Just wondering if anyone has any advice for this error?
It may be I’m doing a chunk of the Rails side of things wrong
This is happening when I refresh the page on a working part of the application.
Googling it brings up only its entry in the Discourse source

I need Rails Routes for the Thing I’m handling
Therefore I have to have a ThingController.rb ← is this true?
Currently ThingController.rb is very minimal, since the actual content here is a Topic List and is being rendered as such by Ember and TopicController.

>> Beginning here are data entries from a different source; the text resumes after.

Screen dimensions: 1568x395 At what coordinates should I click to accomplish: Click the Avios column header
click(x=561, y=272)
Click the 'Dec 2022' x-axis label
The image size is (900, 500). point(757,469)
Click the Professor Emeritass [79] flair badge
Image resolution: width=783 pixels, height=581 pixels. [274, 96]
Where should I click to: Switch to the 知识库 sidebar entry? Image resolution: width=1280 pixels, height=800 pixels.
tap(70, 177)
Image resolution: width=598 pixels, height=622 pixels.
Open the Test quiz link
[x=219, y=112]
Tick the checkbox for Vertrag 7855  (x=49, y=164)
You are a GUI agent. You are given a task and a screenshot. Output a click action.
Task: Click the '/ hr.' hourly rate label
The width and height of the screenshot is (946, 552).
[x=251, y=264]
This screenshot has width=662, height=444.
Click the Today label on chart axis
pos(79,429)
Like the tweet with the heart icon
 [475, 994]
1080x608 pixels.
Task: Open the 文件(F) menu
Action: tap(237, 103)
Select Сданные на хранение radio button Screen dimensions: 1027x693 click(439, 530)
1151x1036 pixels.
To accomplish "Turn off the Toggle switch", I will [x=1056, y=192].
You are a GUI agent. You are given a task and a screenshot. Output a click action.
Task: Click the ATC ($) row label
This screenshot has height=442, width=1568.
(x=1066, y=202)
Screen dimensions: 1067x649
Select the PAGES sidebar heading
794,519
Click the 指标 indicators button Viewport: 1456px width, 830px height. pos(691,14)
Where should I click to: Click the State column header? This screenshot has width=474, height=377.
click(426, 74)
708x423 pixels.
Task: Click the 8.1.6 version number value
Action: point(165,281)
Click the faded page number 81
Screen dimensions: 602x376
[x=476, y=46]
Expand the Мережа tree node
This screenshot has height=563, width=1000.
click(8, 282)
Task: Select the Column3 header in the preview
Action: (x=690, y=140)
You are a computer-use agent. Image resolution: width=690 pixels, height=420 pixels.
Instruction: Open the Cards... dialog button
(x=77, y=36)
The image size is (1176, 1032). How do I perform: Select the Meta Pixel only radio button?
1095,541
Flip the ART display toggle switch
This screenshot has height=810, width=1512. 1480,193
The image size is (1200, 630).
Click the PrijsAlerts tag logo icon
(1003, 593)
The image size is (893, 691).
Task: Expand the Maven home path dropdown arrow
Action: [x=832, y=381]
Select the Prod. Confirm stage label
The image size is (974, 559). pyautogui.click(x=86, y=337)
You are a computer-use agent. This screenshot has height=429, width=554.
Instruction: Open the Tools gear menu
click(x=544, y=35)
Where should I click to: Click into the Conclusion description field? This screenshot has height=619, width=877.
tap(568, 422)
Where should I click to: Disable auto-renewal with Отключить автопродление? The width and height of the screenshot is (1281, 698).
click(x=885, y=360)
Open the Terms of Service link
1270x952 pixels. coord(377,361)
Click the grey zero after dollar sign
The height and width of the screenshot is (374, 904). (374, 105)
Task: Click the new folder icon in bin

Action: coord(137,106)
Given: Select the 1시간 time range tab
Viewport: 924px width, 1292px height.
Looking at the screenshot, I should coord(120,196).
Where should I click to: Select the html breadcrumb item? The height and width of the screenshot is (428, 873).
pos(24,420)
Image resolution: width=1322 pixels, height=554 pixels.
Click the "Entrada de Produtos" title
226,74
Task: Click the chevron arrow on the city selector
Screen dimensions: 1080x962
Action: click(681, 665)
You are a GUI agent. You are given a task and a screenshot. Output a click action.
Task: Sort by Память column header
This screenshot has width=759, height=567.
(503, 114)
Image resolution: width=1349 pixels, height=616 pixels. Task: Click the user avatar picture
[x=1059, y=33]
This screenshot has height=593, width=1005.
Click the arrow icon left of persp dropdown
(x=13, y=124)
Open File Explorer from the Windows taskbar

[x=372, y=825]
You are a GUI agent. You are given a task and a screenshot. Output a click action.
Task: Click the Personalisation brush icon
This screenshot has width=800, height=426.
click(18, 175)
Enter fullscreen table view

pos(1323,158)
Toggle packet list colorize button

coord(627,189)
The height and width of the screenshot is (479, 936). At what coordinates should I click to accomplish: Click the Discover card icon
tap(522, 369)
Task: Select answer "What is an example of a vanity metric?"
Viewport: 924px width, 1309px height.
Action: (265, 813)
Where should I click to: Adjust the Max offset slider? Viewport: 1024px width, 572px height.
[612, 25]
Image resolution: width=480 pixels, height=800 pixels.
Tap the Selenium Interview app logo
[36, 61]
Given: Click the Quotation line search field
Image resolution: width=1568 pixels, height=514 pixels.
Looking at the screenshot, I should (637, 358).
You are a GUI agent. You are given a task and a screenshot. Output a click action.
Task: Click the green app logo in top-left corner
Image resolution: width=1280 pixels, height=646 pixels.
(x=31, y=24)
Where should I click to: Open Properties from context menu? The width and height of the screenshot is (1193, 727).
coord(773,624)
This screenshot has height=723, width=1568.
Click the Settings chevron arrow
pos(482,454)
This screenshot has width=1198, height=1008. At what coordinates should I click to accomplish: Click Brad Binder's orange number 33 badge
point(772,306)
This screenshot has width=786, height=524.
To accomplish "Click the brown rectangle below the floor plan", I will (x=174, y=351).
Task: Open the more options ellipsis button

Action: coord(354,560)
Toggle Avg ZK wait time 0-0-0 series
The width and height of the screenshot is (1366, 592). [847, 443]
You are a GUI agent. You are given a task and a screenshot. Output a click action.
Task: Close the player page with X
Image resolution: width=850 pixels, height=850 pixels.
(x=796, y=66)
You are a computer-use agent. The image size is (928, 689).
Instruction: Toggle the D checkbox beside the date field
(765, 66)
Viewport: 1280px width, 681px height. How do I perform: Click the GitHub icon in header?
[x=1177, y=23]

class ThingController < ApplicationController
  def index
  end

  def sent
  end
end

Anyone any thoughts here?

Your controller inherits from the ApplicationController. In the application controller there are a number of methods that run on the before_action hook. This means they will run on every action in your controller (unless you skip them).

This particular before_action method is this

  def check_xhr
    # bypass xhr check on PUT / POST / DELETE provided api key is there, otherwise calling api is annoying
    return if !request.get? && (is_api? || is_user_api?)
    raise ApplicationController::RenderEmpty.new unless ((request.format && request.format.json?) || request.xhr?)
  end

Basically if the request is not a JSON request, or via the API, it checks that the request is a properly formed request from the javascript client, using an alias of this ROR method: https://apidock.com/rails/ActionController/Request/xml_http_request%3F

You will sometimes find in Discourse that this before_action method is skipped (a fair bit actually). In your case, you probably want to skip it on index. You would do by putting this at the top of your controller:

skip_before_action :check_xhr, only: [:index]

In a plugin you should always create an engine, and then put your custom classes on that. You’ll see this in all our open source plugins.

In your plugin.rb put a block that looks like this and change the names.

module ::DiscourseMachineLearning
  class Engine < ::Rails::Engine
    engine_name "discourse_machine_learning"
    isolate_namespace DiscourseMachineLearning
  end
end

Basically what you’re doing here is creating a seperate ROR environment in which your plugin can live. ROR relies on a lot of namespacing, so this is basically saying: 'this root namespace is mine I will put all my custom stuff here".

For route and controller namespacing, it works like this. First, you write some routes for your special namespace:

DiscourseMachineLearning::Engine.routes.draw do
  get 'index' => "image#index"
end

Then you “mount” it onto the Discourse routes:

Discourse::Application.routes.append do
  mount ::DiscourseMachineLearning::Engine, at: "ml"
end

In this setup

  • The path for “index” is /ml/index. “ml” is the mount point for the plugin’s engine, so it prepends all urls used by the plugin. “index” is the path given when the routes are drawn.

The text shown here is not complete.